→ Work to complete
Write out, with no changes, the material running from the line containing "The height and" down through the line containing "Action: tap(887, 271)", including both of those lines.

#### The data

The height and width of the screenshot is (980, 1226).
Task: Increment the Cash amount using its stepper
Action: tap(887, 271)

########
#### The data

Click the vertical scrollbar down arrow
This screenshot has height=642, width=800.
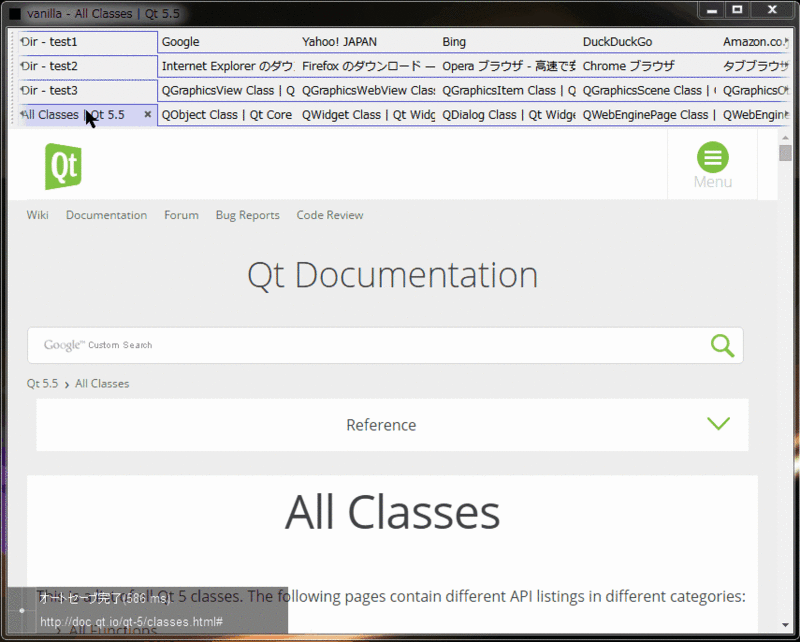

########

→ Task output
The height and width of the screenshot is (980, 1226).
Task: Increment the Cash amount using its stepper
Action: tap(887, 271)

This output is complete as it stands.